Making Corn Cob Dolls In The Classroom

Fall is fast approaching, and the elementary-age children will be eager to use both their hands and minds as they reacquaint  themselves with the school routine.  As an elementary teacher, or a home schooler, you need plenty of good, solid projects for your students to work on, to keep their hands busy and their minds stimulated.
 
A fascinating and inexpensive way to combine an art class with some American heritage learning is to let your class create their own corn cob dolls – although you’ll find this project goes over much better with the boys in class if you call them ‘corn cob mannequins’!  States such as Utah actually have a Pioneer Day, so check your local calendar to see when the Pioneering spirit is celebrated in your neck of the woods.  It makes a great tie-in for history, sociology, arts and crafts.  What did pioneer children have to play with?  Did they make their own toys?  What were they like; were they hard to make?  Your class can have a ball with this particular activity, and it costs next to nothing.

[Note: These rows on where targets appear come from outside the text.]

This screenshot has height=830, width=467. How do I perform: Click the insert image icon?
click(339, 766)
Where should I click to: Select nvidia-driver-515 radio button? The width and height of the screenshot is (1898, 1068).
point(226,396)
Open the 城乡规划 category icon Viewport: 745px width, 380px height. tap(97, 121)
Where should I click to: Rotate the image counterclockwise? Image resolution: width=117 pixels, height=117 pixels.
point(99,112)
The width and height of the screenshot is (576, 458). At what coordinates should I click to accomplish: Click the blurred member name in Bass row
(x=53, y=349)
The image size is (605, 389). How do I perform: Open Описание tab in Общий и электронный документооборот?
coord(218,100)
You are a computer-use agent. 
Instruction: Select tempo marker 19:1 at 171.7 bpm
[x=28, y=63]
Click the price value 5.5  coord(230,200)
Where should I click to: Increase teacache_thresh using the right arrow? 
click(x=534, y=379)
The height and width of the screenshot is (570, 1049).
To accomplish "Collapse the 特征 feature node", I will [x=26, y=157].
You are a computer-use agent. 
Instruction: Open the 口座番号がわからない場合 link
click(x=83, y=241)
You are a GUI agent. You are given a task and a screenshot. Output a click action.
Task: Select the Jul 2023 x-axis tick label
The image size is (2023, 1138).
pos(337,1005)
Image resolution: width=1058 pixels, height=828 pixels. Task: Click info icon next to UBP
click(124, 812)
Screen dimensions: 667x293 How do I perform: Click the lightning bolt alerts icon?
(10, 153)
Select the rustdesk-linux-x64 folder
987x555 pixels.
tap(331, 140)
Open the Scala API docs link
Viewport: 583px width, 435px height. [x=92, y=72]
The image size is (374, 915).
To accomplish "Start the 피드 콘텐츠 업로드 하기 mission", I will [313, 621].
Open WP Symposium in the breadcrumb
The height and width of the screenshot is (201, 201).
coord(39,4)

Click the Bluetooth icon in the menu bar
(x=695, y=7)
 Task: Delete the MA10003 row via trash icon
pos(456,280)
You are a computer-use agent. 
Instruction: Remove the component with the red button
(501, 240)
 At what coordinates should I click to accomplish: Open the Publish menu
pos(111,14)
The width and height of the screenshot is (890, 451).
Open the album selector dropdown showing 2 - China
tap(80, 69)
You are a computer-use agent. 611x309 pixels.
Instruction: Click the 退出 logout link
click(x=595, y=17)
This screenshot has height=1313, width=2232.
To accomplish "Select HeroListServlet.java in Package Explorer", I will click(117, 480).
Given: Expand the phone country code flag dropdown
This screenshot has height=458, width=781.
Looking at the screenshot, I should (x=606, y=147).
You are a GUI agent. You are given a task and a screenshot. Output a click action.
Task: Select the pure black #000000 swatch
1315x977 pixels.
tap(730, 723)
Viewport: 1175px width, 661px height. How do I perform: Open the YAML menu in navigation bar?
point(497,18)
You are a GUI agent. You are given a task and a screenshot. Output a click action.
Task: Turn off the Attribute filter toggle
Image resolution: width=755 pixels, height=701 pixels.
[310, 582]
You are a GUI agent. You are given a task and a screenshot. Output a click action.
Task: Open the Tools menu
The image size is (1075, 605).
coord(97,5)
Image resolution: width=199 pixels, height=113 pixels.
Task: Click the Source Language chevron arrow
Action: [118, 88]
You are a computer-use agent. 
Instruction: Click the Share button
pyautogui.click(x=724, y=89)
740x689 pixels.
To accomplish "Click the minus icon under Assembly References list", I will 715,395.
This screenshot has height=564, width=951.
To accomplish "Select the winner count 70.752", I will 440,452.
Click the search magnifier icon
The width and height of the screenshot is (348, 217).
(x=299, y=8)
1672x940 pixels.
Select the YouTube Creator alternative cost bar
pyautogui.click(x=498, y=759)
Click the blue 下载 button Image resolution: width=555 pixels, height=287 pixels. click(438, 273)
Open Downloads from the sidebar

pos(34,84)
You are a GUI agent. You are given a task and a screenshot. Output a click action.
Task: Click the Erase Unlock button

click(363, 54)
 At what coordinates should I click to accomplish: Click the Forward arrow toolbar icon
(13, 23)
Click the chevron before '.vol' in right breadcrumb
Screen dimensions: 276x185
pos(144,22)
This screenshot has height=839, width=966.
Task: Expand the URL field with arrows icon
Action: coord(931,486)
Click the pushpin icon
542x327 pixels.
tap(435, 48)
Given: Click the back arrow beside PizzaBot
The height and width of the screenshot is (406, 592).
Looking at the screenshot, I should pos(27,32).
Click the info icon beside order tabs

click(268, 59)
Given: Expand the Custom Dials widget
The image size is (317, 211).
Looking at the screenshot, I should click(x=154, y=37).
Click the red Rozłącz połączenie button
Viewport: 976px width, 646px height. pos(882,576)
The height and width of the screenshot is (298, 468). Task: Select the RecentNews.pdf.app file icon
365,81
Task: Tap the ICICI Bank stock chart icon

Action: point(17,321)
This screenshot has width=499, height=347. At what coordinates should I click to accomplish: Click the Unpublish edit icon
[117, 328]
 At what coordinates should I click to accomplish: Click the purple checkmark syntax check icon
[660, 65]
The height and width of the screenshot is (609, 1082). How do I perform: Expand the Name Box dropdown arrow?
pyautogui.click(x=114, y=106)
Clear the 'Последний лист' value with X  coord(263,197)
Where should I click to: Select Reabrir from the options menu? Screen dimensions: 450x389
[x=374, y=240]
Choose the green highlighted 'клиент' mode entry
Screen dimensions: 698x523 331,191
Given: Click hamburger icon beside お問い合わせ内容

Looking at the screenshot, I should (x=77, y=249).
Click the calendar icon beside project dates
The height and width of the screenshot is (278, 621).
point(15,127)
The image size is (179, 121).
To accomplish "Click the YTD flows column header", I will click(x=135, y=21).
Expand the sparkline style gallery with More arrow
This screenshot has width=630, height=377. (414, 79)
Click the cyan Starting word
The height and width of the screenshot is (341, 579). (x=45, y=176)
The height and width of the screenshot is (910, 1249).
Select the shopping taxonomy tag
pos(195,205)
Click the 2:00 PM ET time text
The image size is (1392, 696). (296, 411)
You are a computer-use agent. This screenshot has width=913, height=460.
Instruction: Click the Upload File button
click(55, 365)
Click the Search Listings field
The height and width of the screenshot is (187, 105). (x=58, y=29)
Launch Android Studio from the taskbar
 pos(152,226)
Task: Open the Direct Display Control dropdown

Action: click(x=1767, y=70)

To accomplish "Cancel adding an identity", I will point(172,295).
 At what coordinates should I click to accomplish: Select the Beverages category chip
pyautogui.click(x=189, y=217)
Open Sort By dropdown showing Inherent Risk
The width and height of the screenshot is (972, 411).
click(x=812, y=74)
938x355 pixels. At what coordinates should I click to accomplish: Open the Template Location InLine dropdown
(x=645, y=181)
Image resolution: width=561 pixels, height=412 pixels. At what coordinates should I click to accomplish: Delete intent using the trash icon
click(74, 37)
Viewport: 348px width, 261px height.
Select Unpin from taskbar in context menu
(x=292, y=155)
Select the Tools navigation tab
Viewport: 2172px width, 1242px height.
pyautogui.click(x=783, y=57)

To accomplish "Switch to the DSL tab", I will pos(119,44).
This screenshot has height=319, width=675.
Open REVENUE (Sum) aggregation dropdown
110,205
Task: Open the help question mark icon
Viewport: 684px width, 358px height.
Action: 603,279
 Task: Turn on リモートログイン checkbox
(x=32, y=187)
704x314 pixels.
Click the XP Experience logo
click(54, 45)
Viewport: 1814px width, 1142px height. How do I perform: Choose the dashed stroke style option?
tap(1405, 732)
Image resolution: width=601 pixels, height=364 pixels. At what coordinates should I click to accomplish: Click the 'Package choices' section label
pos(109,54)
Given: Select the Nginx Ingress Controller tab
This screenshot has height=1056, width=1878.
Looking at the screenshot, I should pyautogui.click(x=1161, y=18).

Finding corn cobs is not hard.  Check with your local farmer’s market and/or grain elevator to see who might have corn stover – this is what is left over after the corn is harvested, and it includes corn cobs.  Most farmers use corn stover for bedding for their animals or as a low-grade feed, but they are usually happy to donate a few dozen corn cobs to a worthy cause such as your class.  The larger pet stores also keep it on hand, as bedding for guinea pigs and for budgies to peck on, but you may have to pay for it from them!
 
Corn cob dolls are also a great tie-in if your class is studying the “Little House on the Prairie” books by Laura Ingalls Wilder.  The children in those books are very attached to their corn cob creations, and your young scholars can get a better understanding of what life was like back then by making their own corn cob toys.
 
For some ideas on how to proceed, and some outstanding photography of original corn cob dolls, visit the Nebraska State Historical website at:  http://blog.nebraskahistory.org/?p=707
 
Your class can be kept busy and engaged by first making clothes for the corn cob dolls; this can be out of construction paper stapled together or cloth scraps from home that can be sewn together.  The face can be created with paint or pencils or even by gluing seeds onto strategic places to create eyes, nose and a big smile, much the same as we use pebbles for a snowman’s face.  If you really want to get creative, have the children make some of their own dyes and paints for their corn cob dolls; sumac leaves can be mashed together with a little water and rubbing alcohol to produce a brown pigment, and chokecherries or buffalo berries can be ground up into a paste that makes a nice red or dark orange.  Here is a teacher’s blog that has a lot of practical tips on making paints from plants:  http://www.kinderart.com/painting/plantdye.shtml
 
Did you know that American pioneers made jelly out of corn cobs, as well?  This is a fascinating hands-on project for when your students are done with their corn cob dolls and want to do something else; you can teach them the value that pioneers placed on making do with the material they had on hand, and not being able to go down to a big box store to pick up whatever they thought they wanted.  There are dozens of recipes on the Internet for corn cob jelly, or you can actually buy it at a high-end grocery retailer.  It has a rather smoky, cereal taste to it.